• **INSTRUCTIONS TO FOLLOW**: Print exactly what appears from the line containing "This screenshot has height=924, width=1288." through the final line of the data below, pictures excluded.

DATASET EXTRACT: Begin

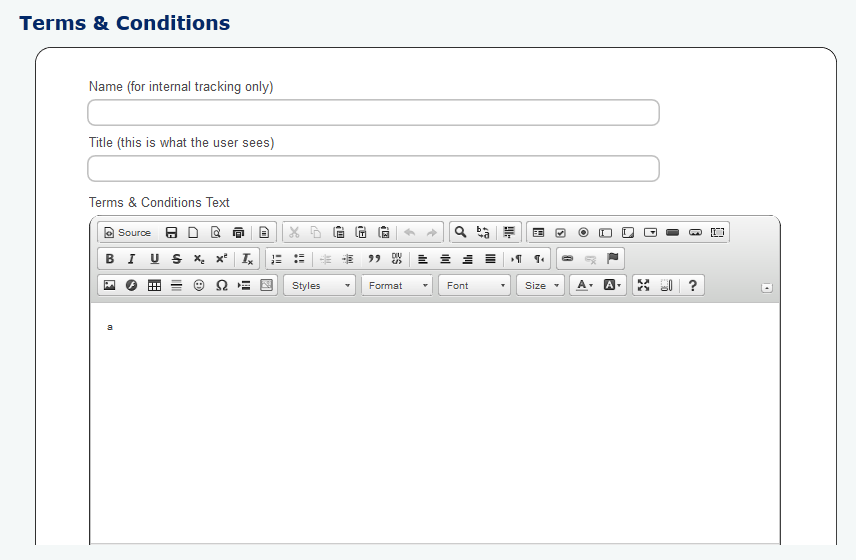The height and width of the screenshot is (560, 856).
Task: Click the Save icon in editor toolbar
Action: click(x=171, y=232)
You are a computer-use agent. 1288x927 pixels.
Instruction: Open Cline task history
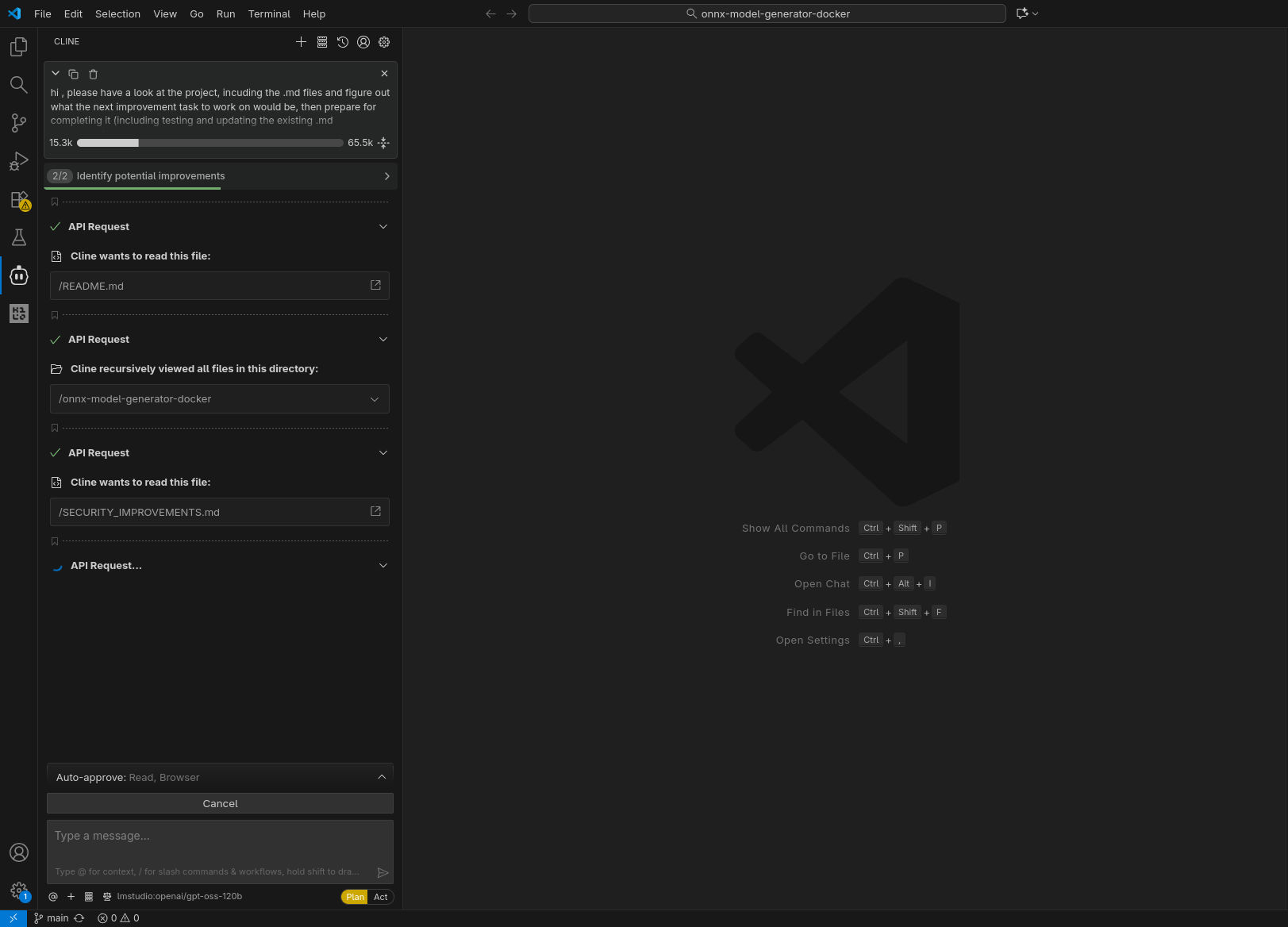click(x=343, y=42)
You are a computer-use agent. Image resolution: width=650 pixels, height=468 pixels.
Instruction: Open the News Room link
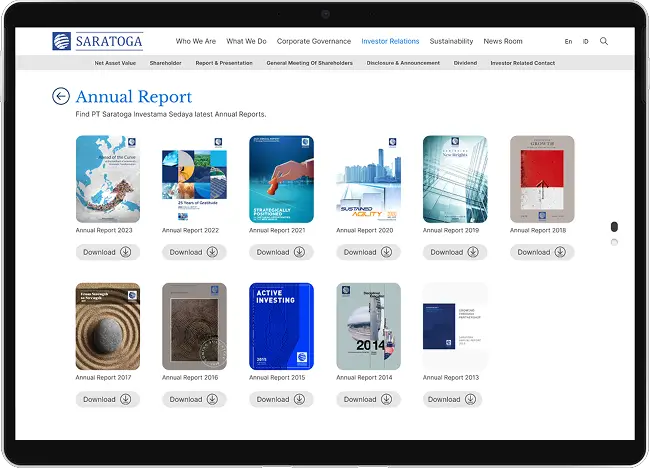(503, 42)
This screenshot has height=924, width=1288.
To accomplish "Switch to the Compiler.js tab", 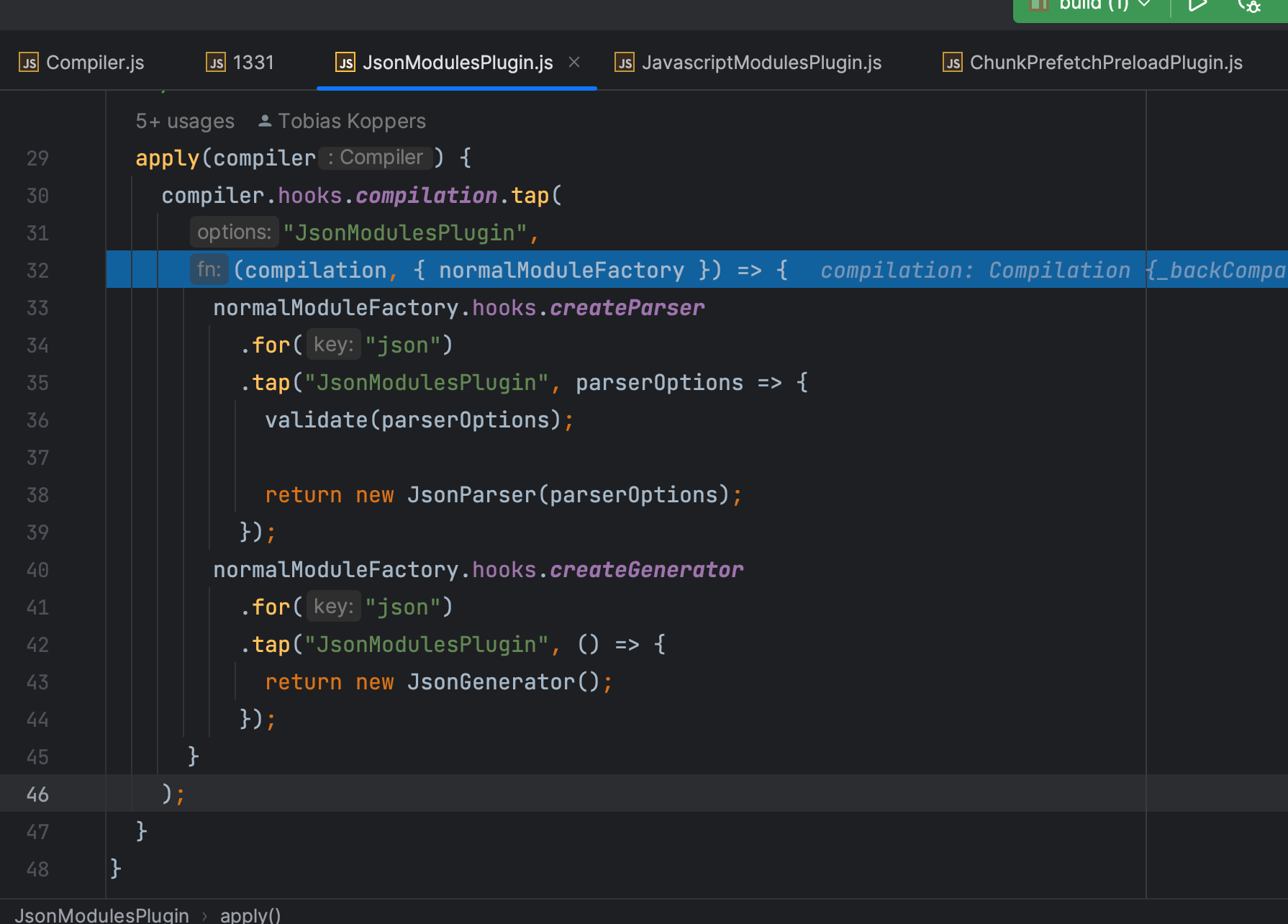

DATASET EXTRACT: End

• **ANSWER BOX**:
This screenshot has height=924, width=1288.
To accomplish "Switch to the Compiler.js tab", 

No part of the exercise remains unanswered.